Understanding ZFS: Prefetch

One of the great mysteries of ZFS is prefetch. Failing to understand these, how they work, and what they intend to do for you, can cause a lot of confusion, so here we’ll dig our fingers into the subject. The first thing to understand is that “ZFS Prefetch” may refer to file-level prefetch and/or the virtual device read-ahead cache; we’ll discuss both here.

VDev Read-Ahead Cache (SPA)

When reading data from spinning media, the bulk of the service time is spent positioning the disk head. Once the head is in place, actually reading data is super speedy. To capitalize on this reality, ZFS’s vdev_cache is a virtual device read ahead cache. There are 3 tunables:

  • zfs_vdev_cache_max: Defaults to 16KB; Reads smaller than this size will be inflated to zfs_vdev_cache_bshift.
  • zfs_vdev_cache_size: Defaults to 10MB; Total size of the per-disk cache
  • zfs_vdev_cache_bshift: Defaults to 16; this is a bit shift value, so 16 represents 64K. If you reduce the value to 13 it represents 8K.

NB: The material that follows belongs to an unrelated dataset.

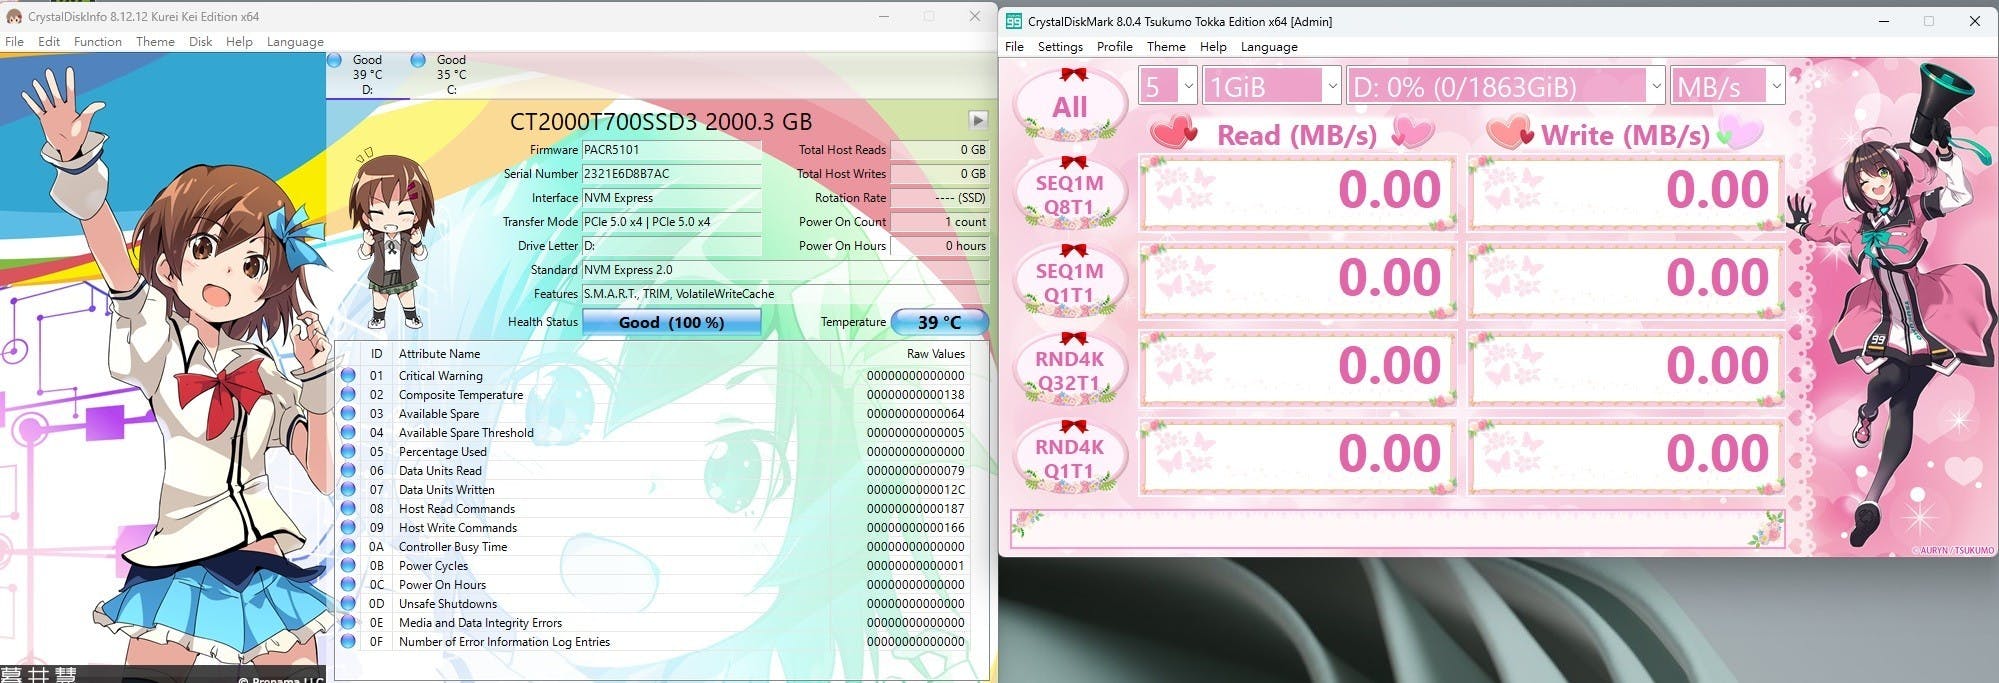Run the SEQ1M Q8T1 test

pos(1069,194)
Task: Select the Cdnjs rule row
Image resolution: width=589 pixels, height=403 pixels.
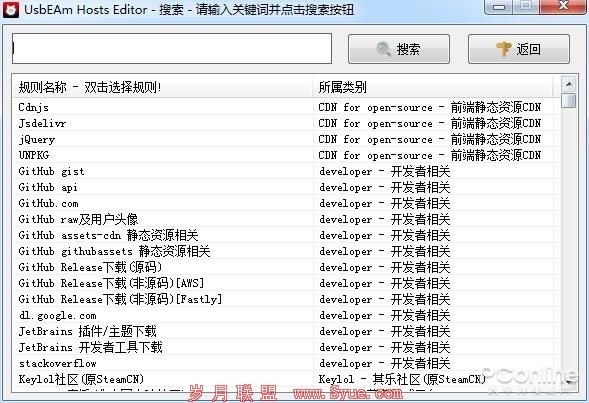Action: 286,107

So the idea is that if you go to all the trouble of moving the disk head(s) around to get some data, you might as well make it worth your while. If its a large I/O its just put into the cache until someone comes back for it, but if its a small I/O, just grab a bit more data while your already there and cache it just in case. Due to this design, even if you don’t come back for that data later, you aren’t loosing much if anything… you already had to accept the latency for the I/O anyway. The data is stored in a per-vdev (typically a physical disk) cache of 10MB. Unlike ARC, this is an old-school LRU (Least Recently Used) cache which just rolls data through. This cache applies only to reads, its a read-ahead cache, not a write cache (if you want that, see ZIL).

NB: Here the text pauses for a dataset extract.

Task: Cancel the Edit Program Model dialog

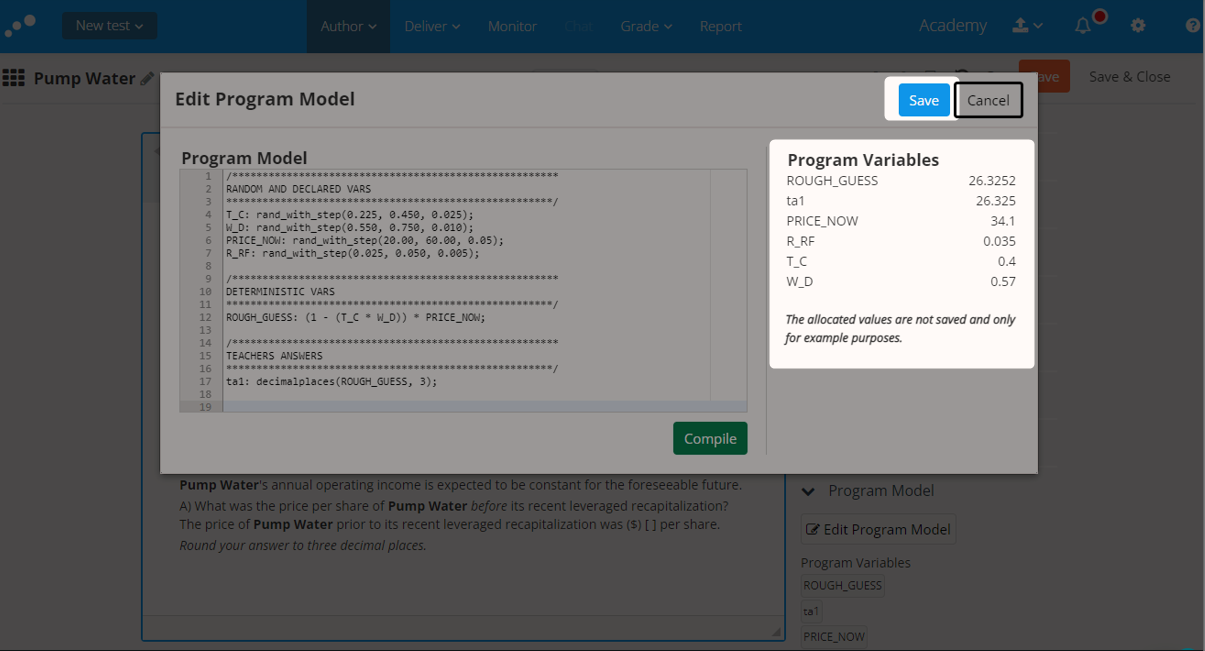Action: [x=988, y=100]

If you dig around in the code this read-ahead cache is implemented in the zfs_zfetch_* functions. Here is a sample dtrace script to watch it in action:

#!/usr/sbin/dtrace -qs

/*
 * Used for monitoring vdev_cache (per-disk block prefetch)
 *   vdev_cache_read(); Returns 1 on cache hit, errno on miss.
 *   vdev_cache_allocate(); Creates new cache entry in LRU
 *   vdev_cache_write(); Update cache entry on write
 *   vdev_cache_evict(); Evict entry to make room for new...
 *   vdev_cache_purge(); Purge cache.
 */

fbt:zfs:vdev_cache_read:entry
{
	self->io_offset = args[0]->io_offset;
	self->io_size = args[0]->io_size;
	self->vdev_guid = args[0]->io_vd->vdev_guid;
	self->start = timestamp;
}

fbt:zfs:vdev_cache_read:return
/self->io_offset/
{
	printf("%s: %d read %d bytes at offset %d: %sn", probefunc, self->vdev_guid, self->io_size, self->io_offset, args[1] == 0 ? "HIT" : "MISS");
}

Here’s what it looks like when it runs. Please note the long int is the GUID (Global Unique Identifier) of the disk in question, useful for figuring out whether I/O’s are the the same disk or multiple:

vdev_cache_read: 14901677279437128904 read 131072 bytes at offset 138394293760: MISS
vdev_cache_read: 14901677279437128904 read 131072 bytes at offset 138394555904: MISS
vdev_cache_read: 16158491400258519295 read 65536 bytes at offset 138394489856: MISS
vdev_cache_read: 16158491400258519295 read 129536 bytes at offset 138394948608: MISS
vdev_cache_read: 16158491400258519295 read 84992 bytes at offset 138395151360: MISS
vdev_cache_read: 16158491400258519295 read 40960 bytes at offset 138395281408: MISS
vdev_cache_read: 14901677279437128904 read 131072 bytes at offset 138394686976: MISS

Please note, I offer the above script for those looking to better understand the internals of vdev_cache, not as a production tool.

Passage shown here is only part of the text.